GKE Gateway controller requirements
Utilization-based load balancing for GKE Services requires the following:
- Google Cloud CLI version 516.0.0 or later.
- GKE version 1.33.1-gke.1918000 or later in the RAPID channel.
- Gateway API must be enabled in your cluster.
- Performance HPA profile must be enabled in your cluster.
- Autoscaling API must be enabled in your Trusted Cloud by S3NS Project.
- Node service accounts must be able to write to the Autoscaling API.
Utilization-based load balancing for GKE Services supports the following:
- Single and multi-cluster GKE Services that serve as backends to a Trusted Cloud by S3NS-managed load balancer.

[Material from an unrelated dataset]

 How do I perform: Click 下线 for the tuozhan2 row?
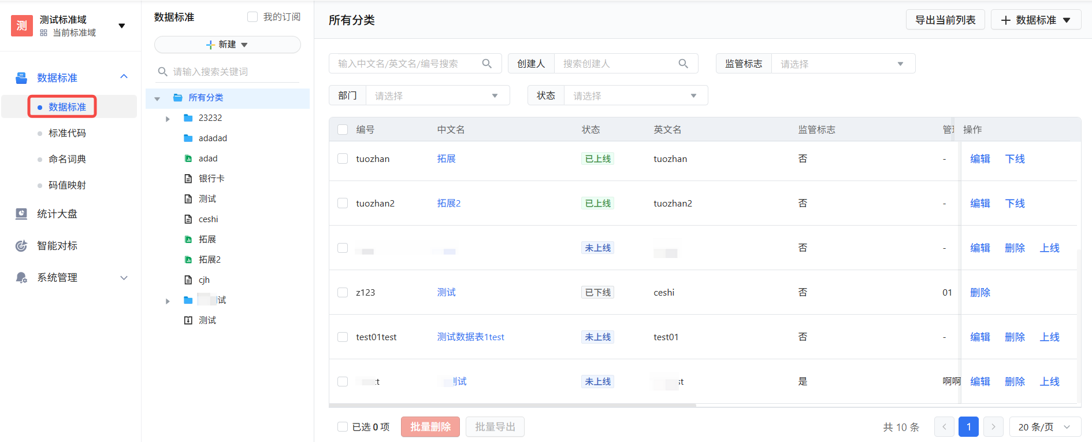coord(1015,203)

- All GKE editions (Standard, Autopilot and Enterprise).
- All Trusted Cloud by S3NS Application Load Balancers, excluding the classic Application Load Balancers.
Limitations
Utilization-based load balancing for GKE Services has the following limitations.
- The only supported resource utilization metric is CPU.

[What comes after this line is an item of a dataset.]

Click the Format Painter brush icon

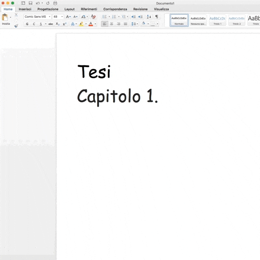(16, 26)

- Passthrough or proxy Network Load Balancers aren't supported.
- Only Gateway API is supported; Service and Ingress APIs aren't supported.

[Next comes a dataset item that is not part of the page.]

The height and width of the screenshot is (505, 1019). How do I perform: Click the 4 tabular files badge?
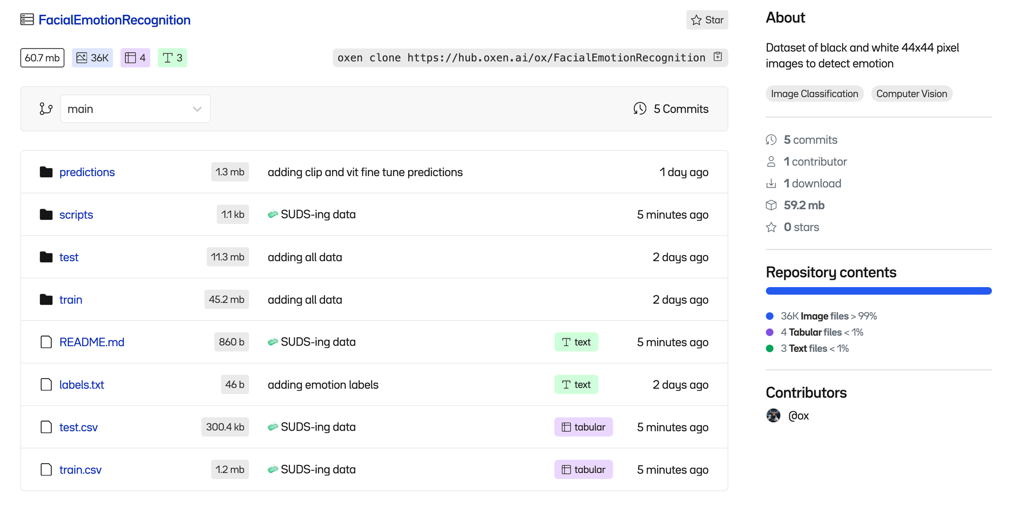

- Utilization-based load balancing doesn't work well if your traffic is very spiky. Traffic rebalancing takes up to 30 seconds when Pods reach their maximum utilization. The utilization signal is expected to rise with incoming traffic, but this delay means that utilization-based load balancing needs time to adjust. For optimal performance, utilization-based load balancing works best in environments with smooth, predictable traffic flows.
- Dual-stack clusters (clusters with one IPv4 address and one IPv6 address) aren't supported.
- Utilization-based load balancing can take up to 30 seconds to update and
adjust traffic distribution after configuration changes, such as modifying
or removing the dryRun field in a
GCPBackendPolicy
. This delay is a known system-wide behavior. As a result, this feature is best suited for applications with relatively stable traffic patterns that can tolerate this update latency.
By default, utilization-based load balancing is disabled for your GKE Services. You must explicitly enable it. If you don't set a maximum utilization threshold, the system defaults to 80% utilization per endpoint.
Your goal in configuring utilization-based load balancing is to optimize traffic distribution so that backend Pods can efficiently manage their workload, which improves application performance and resource utilization.
Enable utilization-based load balancing and Performance HPA profile
Before you configure utilization-based load balancing, ensure that your GKE cluster supports the required features. Utilization-based load balancing uses custom metrics, like CPU, to make smarter routing decisions. These decisions depend on the following:
- Gateway API, which allows service-level policies through
GCPBackendPolicy
. - The Performance HPA profile, which lets workloads scale faster and more aggressively by using CPU signals.
Enable Gateway API and Performance HPA profile
Autopilot
Gateway API and Performance HPA profile are available by default in a Autopilot cluster.
Standard
To create a new Standard cluster with the Performance HPA profile and Gateway API enabled, run the following command:
gcloud container clusters create CLUSTER_NAME \
--location=LOCATION \
--project=PROJECT_ID \
--cluster-version=CLUSTER_VERSION \
--gateway-api=standard \
--hpa-profile=performance \
--release-channel=rapid
Replace the following:
CLUSTER_NAME
with the name of your new cluster.LOCATION
with the Compute Engine region or zone for your cluster.PROJECT_ID
with your project ID.CLUSTER_VERSION
with the GKE version, which must be 1.33.1-gke.1918000 or later.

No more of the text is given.